# My eyebrows are uneven



## Pink_minx (Jan 27, 2006)

*Well I plucked my eyebrow too much and one eyebrow is higher than the other! you can totally tell in pictures.  I've been trying to grow my eyebrow evenly but its growing in random areas and one side grows faster than the other so it will look like I have one thick looking eyebrow and the other one is thin.  I tried talika for my eyelashes and that didnt work at all...so Im afraid to use there eyebrow growth gel.  And I dont want to shave my eyebrows off and draw it on cause that will take lots of time and perfection to do that lol.  Any of you tried something that will help my eyebrows grow faster?  *


----------



## Julia Vanhorn (Jan 27, 2006)

The best advice that I can give you is to allow time for the brows to grow back and try to avoid plucking them in the areas that you know that you need to grow back. I know that this may be hard to do, I am doing the same thing as well, so I understand what you are going through. But as far as using products to make the brows grow faster, I am not really sure of what to tell you other to just give it time. HTH.


----------



## Miss Pumpkin (Jan 27, 2006)

Quote:

   Originally Posted by *Pink_minx* 
_*Well I plucked my eyebrow too much and one eyebrow is higher than the other! you can totally tell in pictures. I've been trying to grow my eyebrow evenly but its growing in random areas and one side grows faster than the other so it will look like I have one thick looking eyebrow and the other one is thin. I tried talika for my eyelashes and that didnt work at all...so Im afraid to use there eyebrow growth gel. And I dont want to shave my eyebrows off and draw it on cause that will take lots of time and perfection to do that lol. Any of you tried something that will help my eyebrows grow faster? *_

 
I feel your pain, this has happened to me too and I have an eyebrow obsession...

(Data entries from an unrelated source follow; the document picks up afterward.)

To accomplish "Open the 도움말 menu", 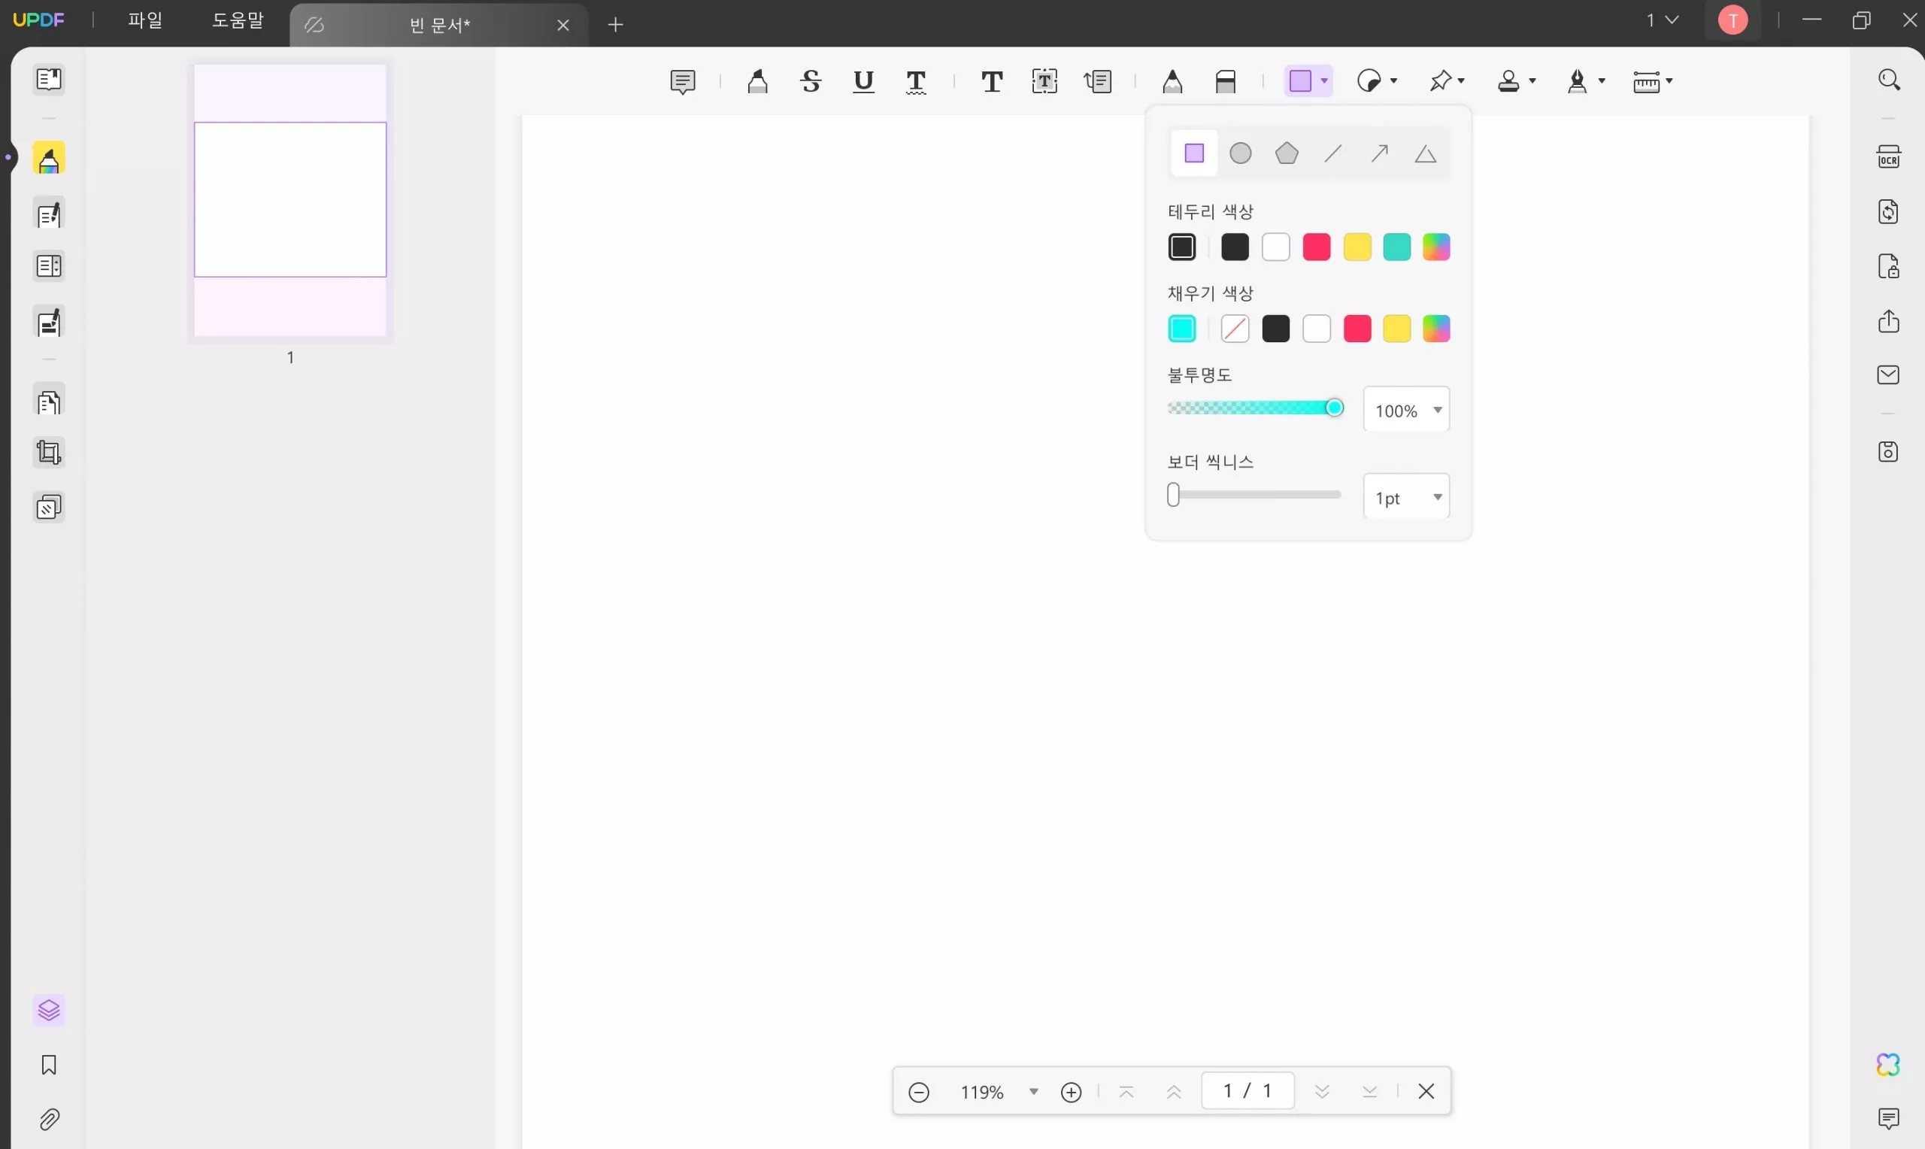I will pyautogui.click(x=238, y=21).
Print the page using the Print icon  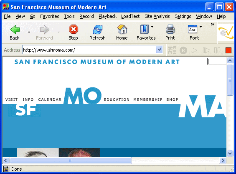click(x=170, y=29)
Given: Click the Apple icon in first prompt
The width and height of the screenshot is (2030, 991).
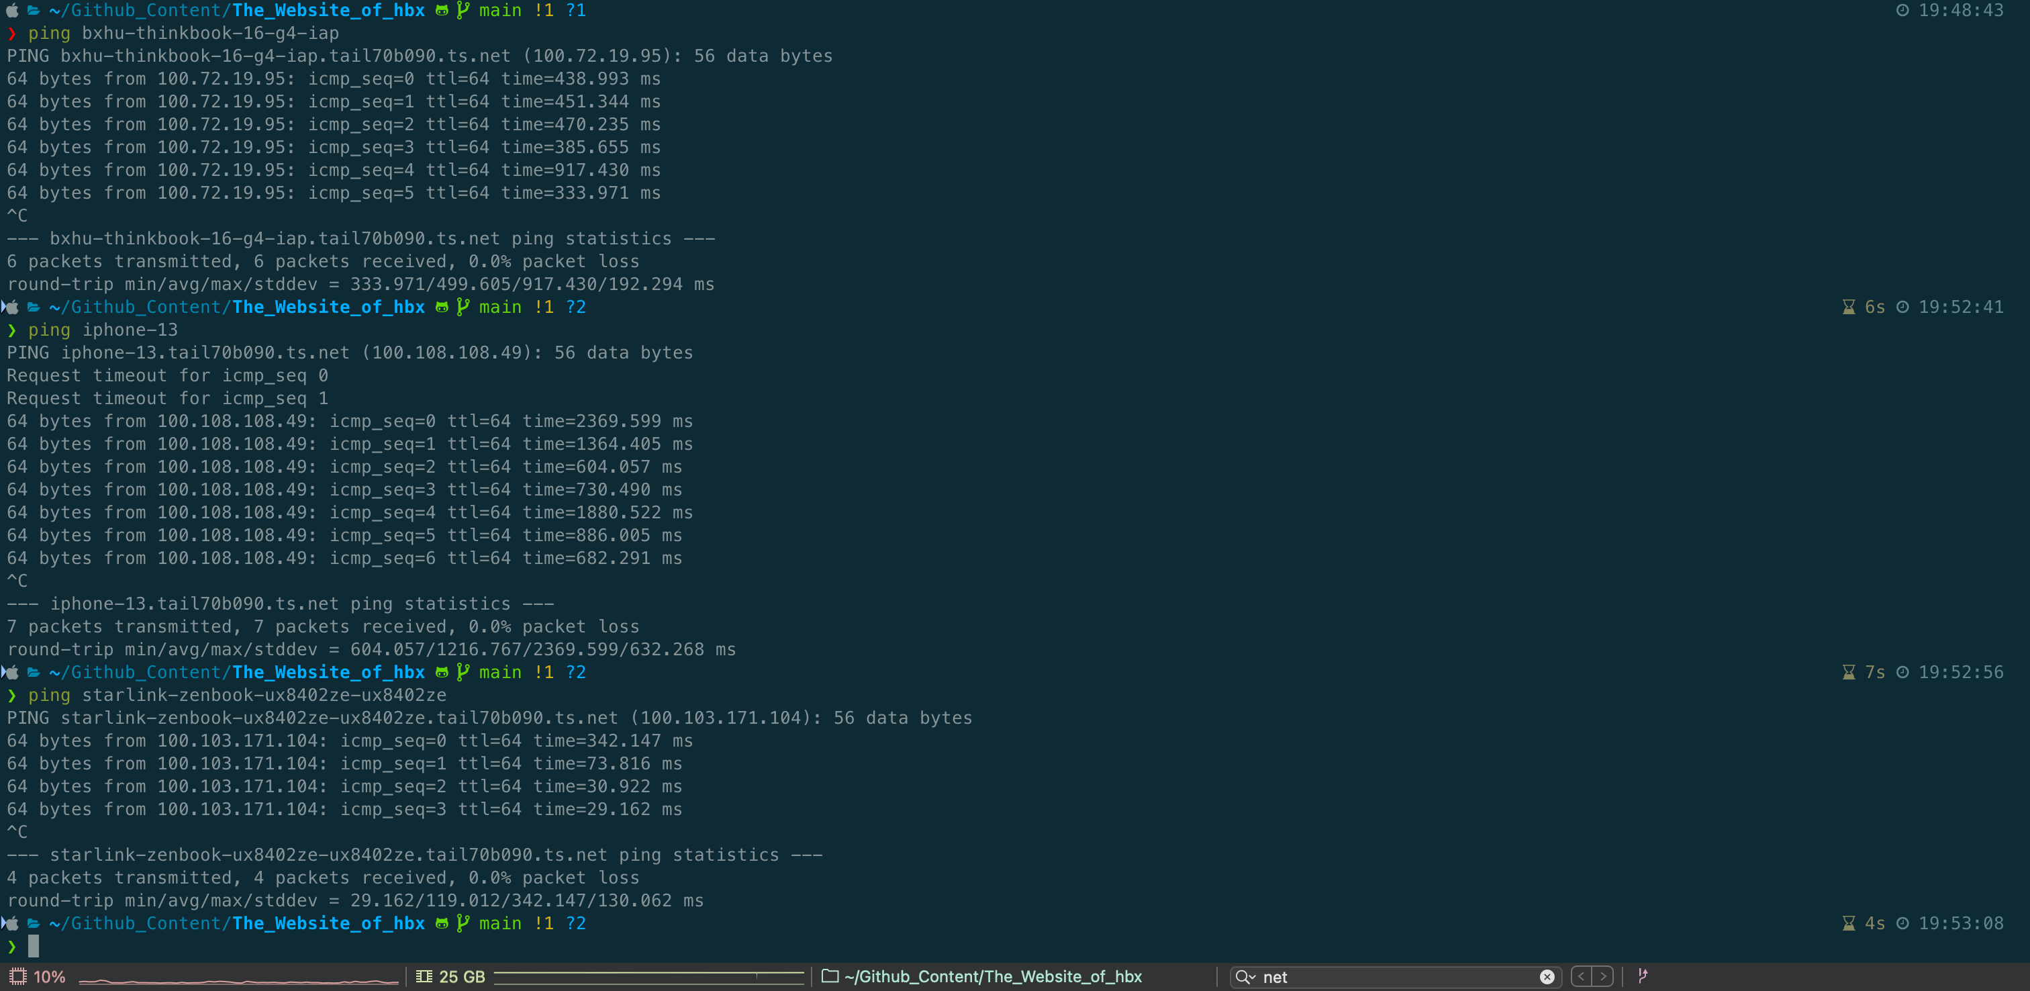Looking at the screenshot, I should pyautogui.click(x=12, y=10).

Well I've been using a Spanish product called ABEÑULA for around a month (got it when I visited my parents in Christmas) and it is totally amazing, it has really made my eyebrows grow back! It is meant to be for your eyelashes but I can SWEAR it works!

I don't think you can get it in the US, but I'm moving back to Spain on Tuesday and I can get you a little tube, it is not expensive and worth a try, it has really worked for me!

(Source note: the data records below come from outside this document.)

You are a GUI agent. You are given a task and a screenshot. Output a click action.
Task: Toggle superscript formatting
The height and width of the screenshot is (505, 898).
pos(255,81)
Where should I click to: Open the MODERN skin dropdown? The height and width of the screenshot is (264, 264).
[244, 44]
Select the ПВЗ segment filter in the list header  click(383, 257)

I could swap it for a little something if you're interested 
	

	
	
		
		

		
			










 They come in 2 different sizes:
The little tube is around $5 and the big one around $7


----------



## Pink_minx (Jan 28, 2006)

Quote:

   Originally Posted by *Miss Pumpkin* 
_I feel your pain, this has happened to me too and I have an eyebrow obsession...

Well I've been using a Spanish product called ABEÑULA for around a month (got it when I visited my parents in Christmas) and it is totally amazing, it has really made my eyebrows grow back! It is meant to be for your eyelashes but I can SWEAR it works!

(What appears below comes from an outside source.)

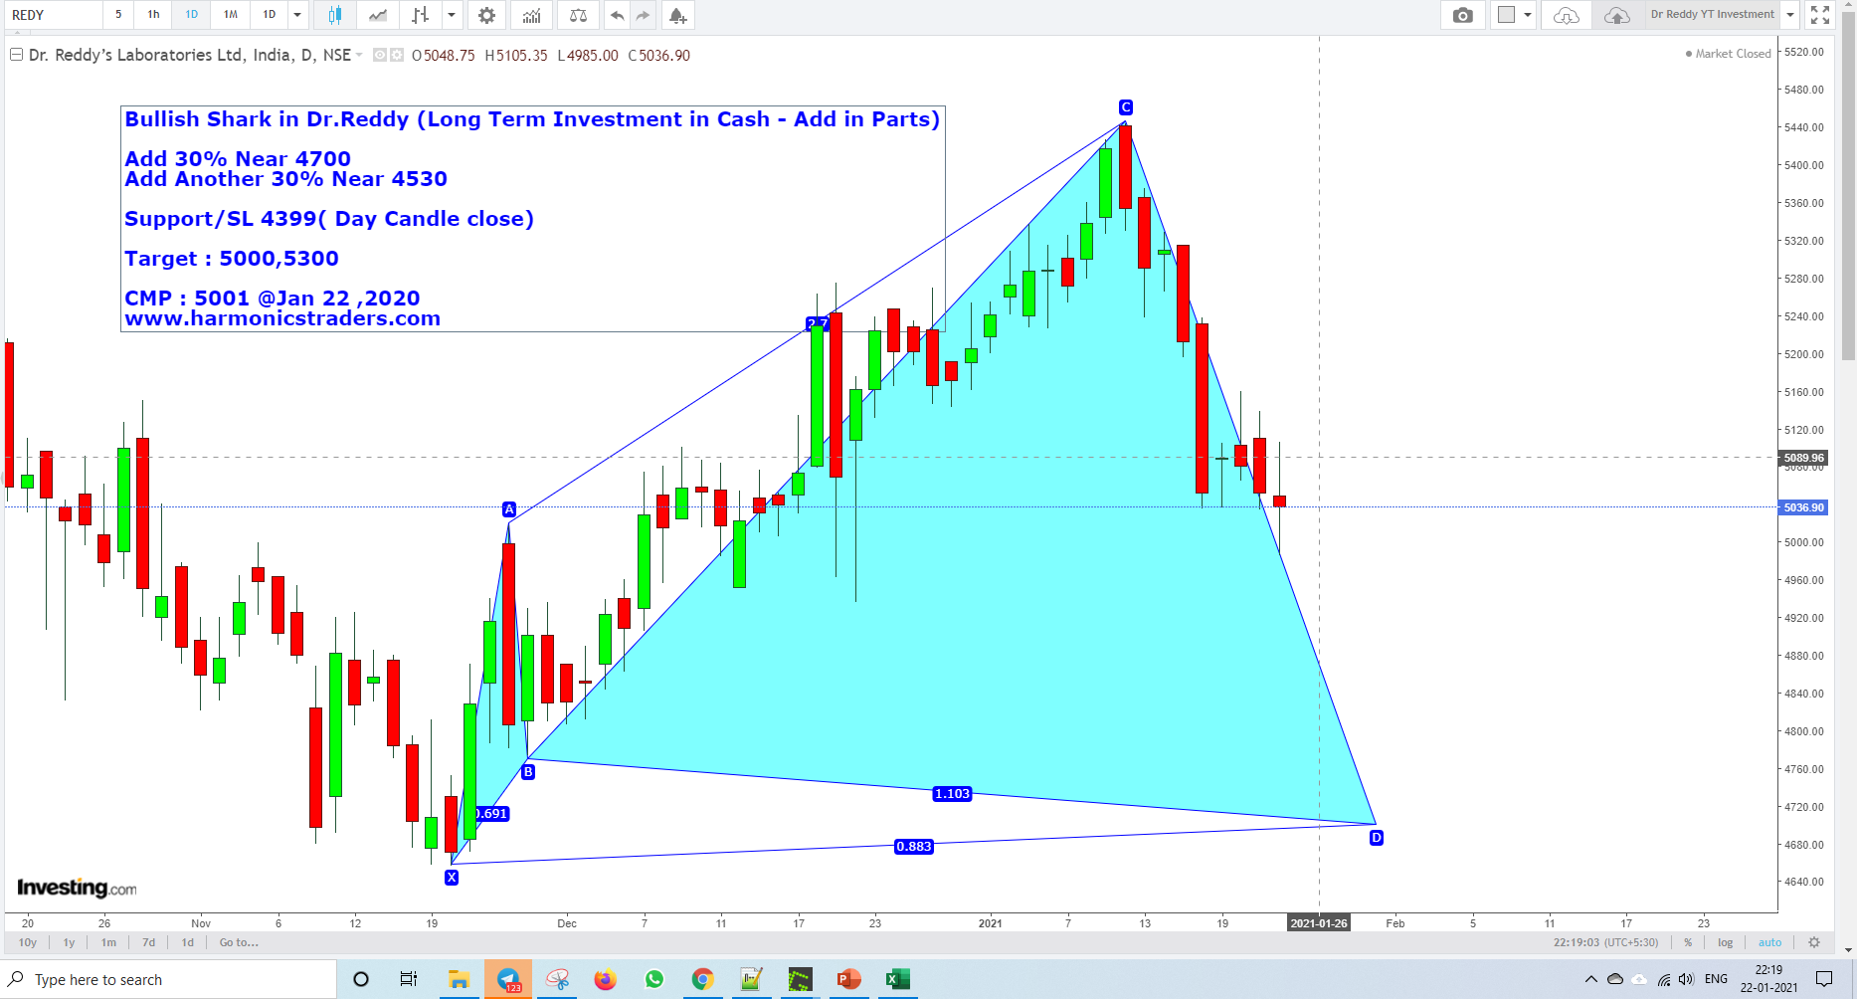Select the candlestick chart style
The height and width of the screenshot is (999, 1857).
333,15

I don't think you can get it in the US, but I'm moving back to Spain on Tuesday and I can get you a little tube, it is not expensive and worth a try, it has really worked for me!

I could swap it for a little something if you're interested 
	

	
	
		
		

		
		
	


	









 They come in 2 different sizes:
The little tube is around $5 and the big one around $7  
	

	
	
		
		

		
		
	


	







_

 
wow thanks! I will give it a try thanks so much miss pumpkin I would want to get the $7 big tube.  The price isnt so bad. Would you like me to pay it in cash or how should this work?


----------



## Miss Pumpkin (Jan 28, 2006)

Quote:

   Originally Posted by *Pink_minx* 
_wow thanks! I will give it a try thanks so much miss pumpkin I would want to get the $7 big tube. The price isnt so bad. Would you like me to pay it in cash or how should this work?_

 
I'll PM you


----------